DM Monitoring
TIANJIN: Zhang Jiawang (a pseudonym), 73, survived a heart attack last month with a successful surgery and recently returned home with his thankful family.
Had the episode arrived three months earlier, the surgery would have put the family, which is already experiencing financial strains, deep in debt. To save Zhang, the hospital used five coronary stents. The tiny stents, with an average weight of only 0.03 grams, are the main form of intervention used to keep arteries open in the treatment of coronary heart disease.
They were once priced at about 13,000 yuan (about 2,000 U.S. dollars) each in China. Today they cost only 700 yuan on average.
The massive price slash ensued from the initial round of the Chinese government’s centralized procurement program for high-value medical consumables in November 2020. According to the National Organized Joint Procurement Office of Medical Precious Consumables located in Tianjin, since Jan. 1, 2021, the discounted price of coronary stents has been applied in 27 provincial-level administrations in the country. In Zhang’s case, the five stents cost him around 3,200 yuan, 93 percent cheaper than the cost prior to the implementation of the new program. The whole surgery cost the family less than 50,000 yuan, less than half of what it used to cost. “It’s a great burden off the family’s shoulders,” said Hai Tang (a pseudonym), Zhang’s daughter-in-law. “We’re living in a good time.” According to a report published by the National Center for Cardiovascular Diseases in September last year, the number of cardiovascular patients in China was estimated to stand at 330 million. From 2009 to 2019, the number of operations for coronary heart disease in China increased from 230,000 to more than 1 million a year.
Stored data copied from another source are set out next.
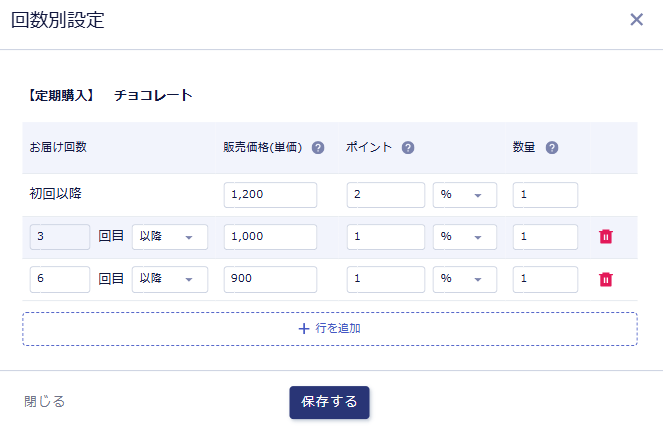
Task: Focus the point value field showing 2
Action: pos(386,195)
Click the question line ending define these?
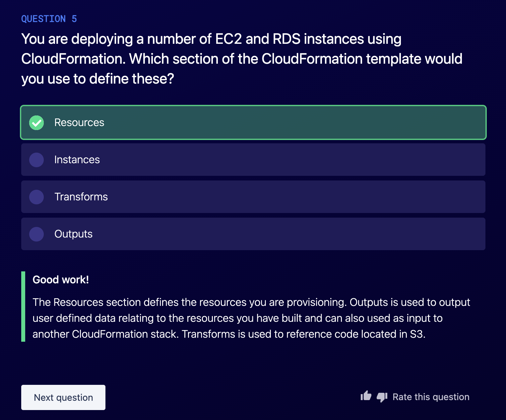This screenshot has width=506, height=420. [x=97, y=79]
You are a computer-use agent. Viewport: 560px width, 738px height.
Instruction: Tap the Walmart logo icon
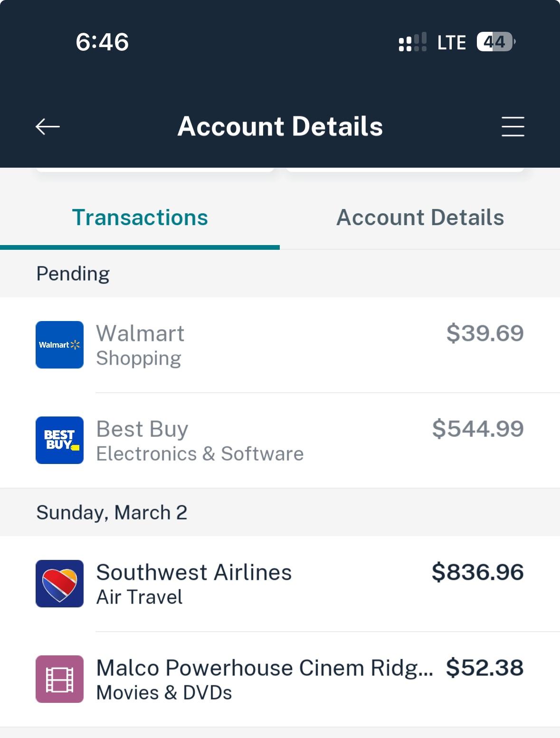tap(59, 345)
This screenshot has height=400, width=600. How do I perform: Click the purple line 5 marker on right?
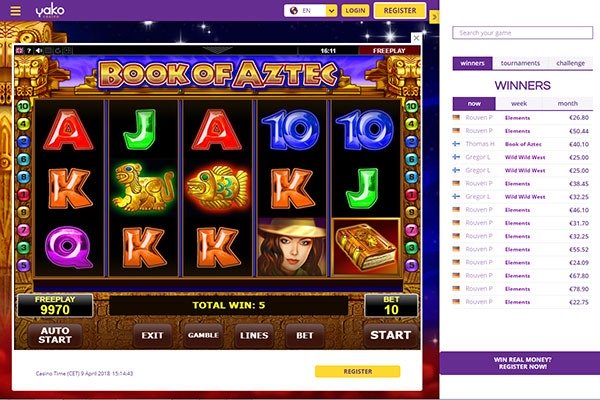pos(411,265)
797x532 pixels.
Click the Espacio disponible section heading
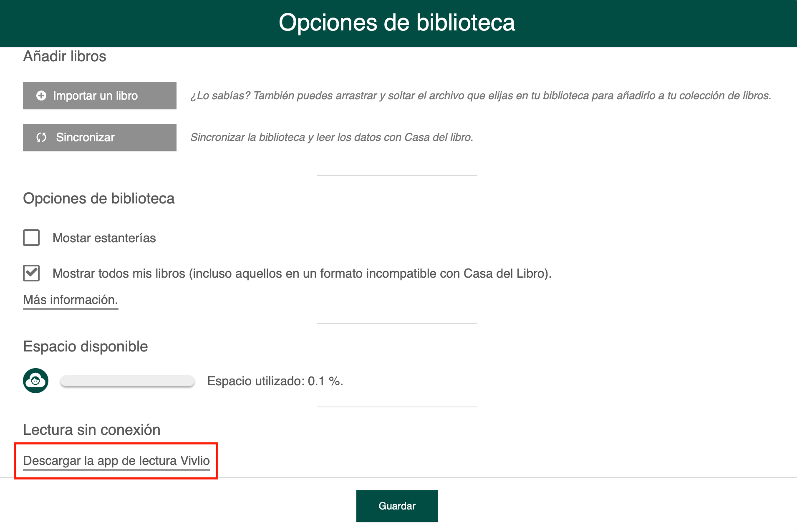(x=86, y=346)
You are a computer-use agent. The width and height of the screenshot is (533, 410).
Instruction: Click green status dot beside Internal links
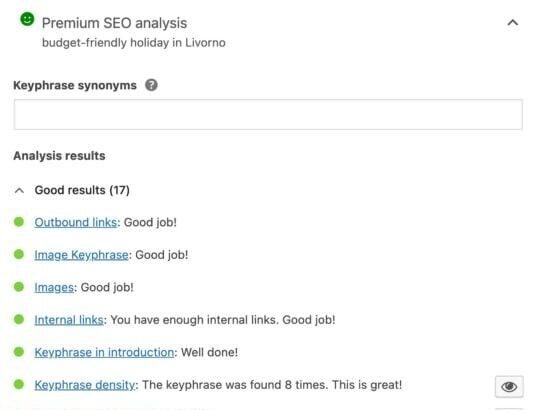(x=19, y=320)
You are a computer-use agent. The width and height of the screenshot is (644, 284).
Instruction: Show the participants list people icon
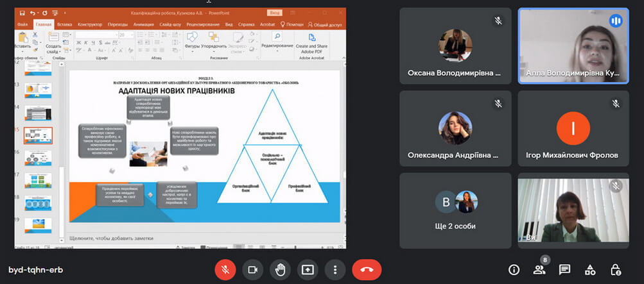point(539,269)
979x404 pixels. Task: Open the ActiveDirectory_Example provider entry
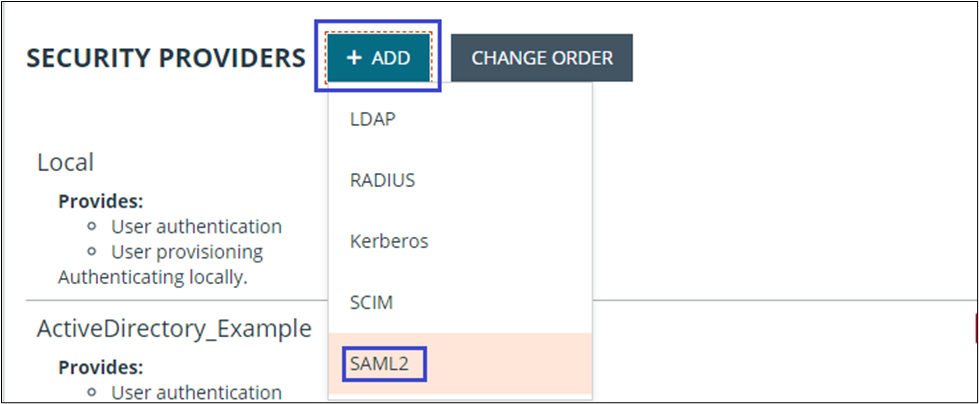click(x=174, y=328)
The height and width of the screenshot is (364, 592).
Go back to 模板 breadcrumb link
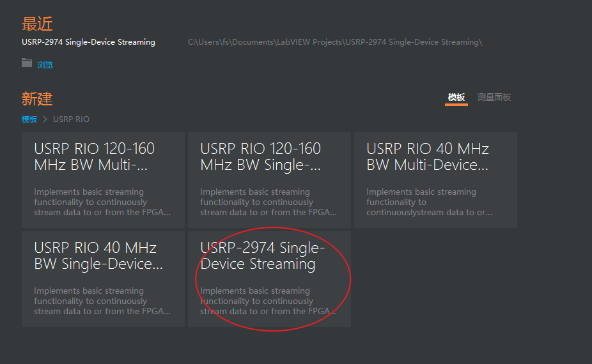click(29, 119)
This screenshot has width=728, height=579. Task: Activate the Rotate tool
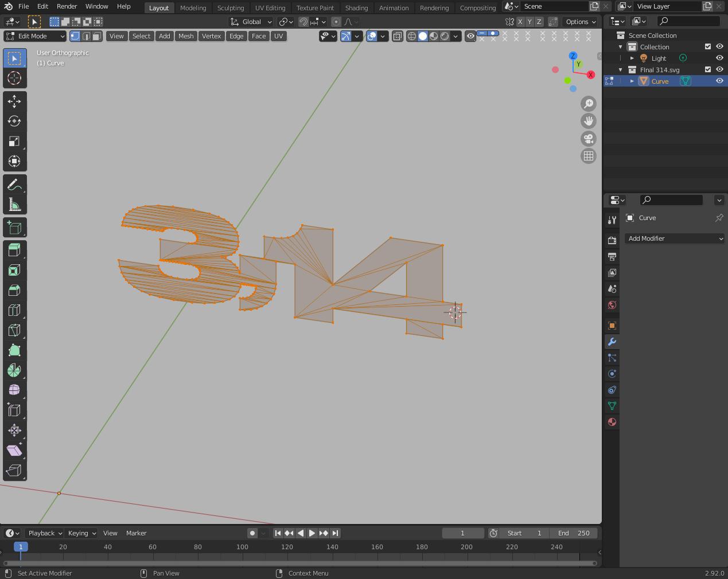[x=14, y=121]
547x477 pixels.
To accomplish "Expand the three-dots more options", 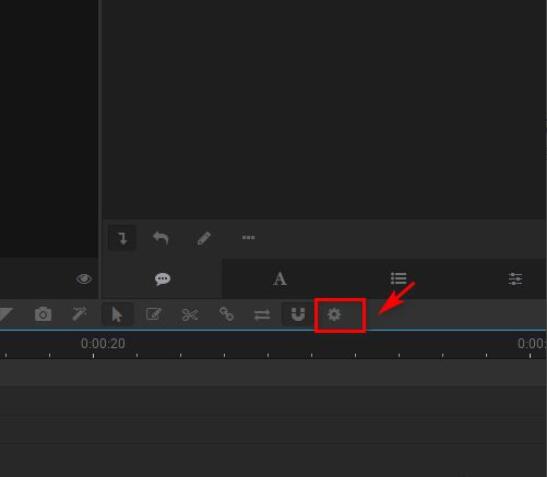I will coord(248,238).
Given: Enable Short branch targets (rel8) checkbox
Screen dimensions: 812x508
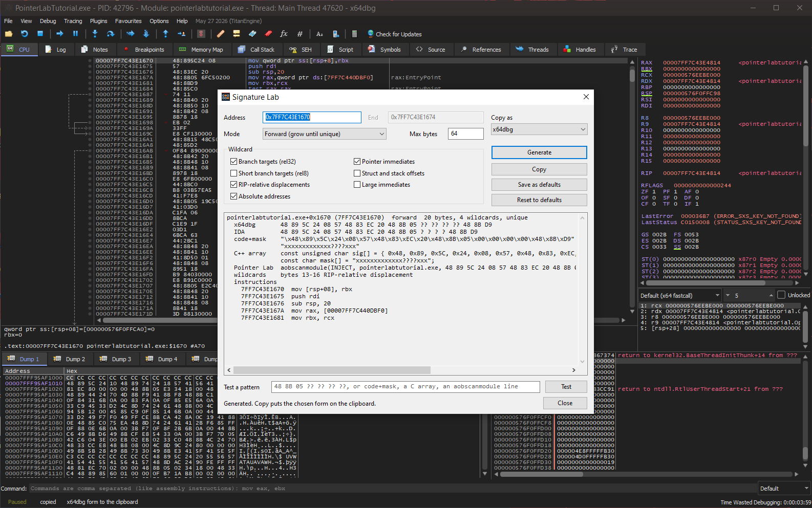Looking at the screenshot, I should tap(233, 173).
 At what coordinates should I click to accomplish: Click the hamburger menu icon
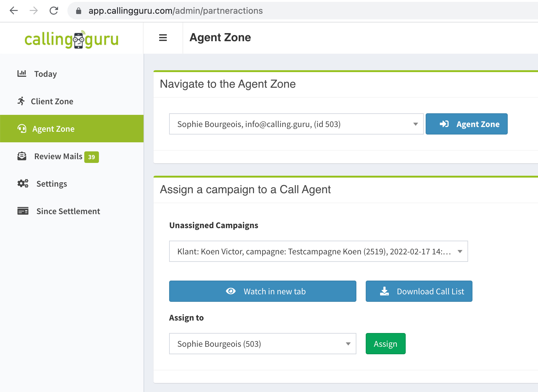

An estimated 1.5 million coronary stents are used in China every year, which previously cost patients around 15 billion yuan collectively.
The bulk-buying program is part of government-led efforts to address inflated prices and other issues in the distribution of pricey medical supplies. The program circumvented intermediate links, such as middlemen and pharmaceutical sales representatives, to purchase the products directly from manufacturers, thus slashing the bloated price. “Through analyzing the cost and the financial reports of manufacturers, we find the price (about 700 yuan) is actually within a reasonable range,” said Zhong Dongbo, who heads the medical pricing and procurement department of the National Healthcare Security Administration.